Los que miran las estrellas, que piensan, que buscan casi con desespero salir de ese nefasto y peligroso corral, asociarse con sus iguales que saben que la respuesta a sus plumíferos sueños es la liberación de su especie, encontrar la tan deseada libertad, requiere estrategias, innovaciones para escapar de los lobos esclavizantes que acechan día y noche. Piensan. Fraguan ideas positivas y valientes para construir ese cohete que los conduzca a las estrellas de la vida, la justicia y el bien. Piensan pero también actúan.

Y he aquí un interesante comentario de una lectora pensante de mi columna anterior “Crucifixión de la Vida” en esta sección de Comunicación Contínua del sábado pasado. Carolina Savage es técnico en Radiología en la Clínica Santa Sofía en Caracas, quien expresó en su mensaje en WhatsApp:
“Acabo de leer su artículo, y debo decir que más que gustarme me pareció bastante inquietante, muy acertado en la triste realidad nuestra y mundial que se ha convertido la humanidad, una batalla contra la más cruenta maldad entre los seres humanos y el medio ambiente, y que puede provenir de una fuerza tenebrosa que muchos aun no ven y mucho menos entienden… Otros piensan que existe pero como usted lo bien describe no saben de dónde puede provenir”.

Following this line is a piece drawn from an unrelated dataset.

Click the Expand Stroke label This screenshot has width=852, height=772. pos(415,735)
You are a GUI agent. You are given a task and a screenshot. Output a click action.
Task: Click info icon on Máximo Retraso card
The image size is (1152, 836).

“Muchos permanecen indiferentes y ausentes del dolor ajeno –egoísmo rampante- mientras ellos estén bien y alegres. Los demás –la mayoría- que se las arregle. Su solidaridad y empatía brillan por su ausencia. ¿Cómo se puede explicar que una madre entregue a su hijo de 5 años a un desalmado y lo asesine en la forma más horrorosa? Un ADN maléfico que cada momento se engendra en la fibra de seres humanos ignorantes, malos, inescrupulosos y sin espíritu… La verdad es que todo esto me deprime. El mundo parece desmoronarse cada día a una velocidad sin freno… Ojalá que de una buena vez trabajemos en conjunto para ser mejores personas y que el Bien triunfe en la humanidad… No es tan fácil, pero siento que es el único Camino… Siempre leo desde Caracas su columna de Opinión. Las reenvío a mis amistades. Felicitaciones por iluminar mentes y almas”.

Comprender y saber pensar. Porque ese es otro asunto de enorme importancia y trascendencia: “saber cómo y qué pensar”. Para ello jamás se debe apartar de toda realidad en existencia. De otro modo se puede caer en las ilusiones falsas. Y con ello el pensamiento se deteriora. ¡Aprendamos a pensar y las soluciones positivas y buenas ideas surgirán por sí mismas!

Entonces las plumas se transmutarán en las mismas estrellas en el cielo, y la recompensa mayor será: libertad, paz, hermandad y justicia, y con ello nuestra felicidad y evolución luminosa.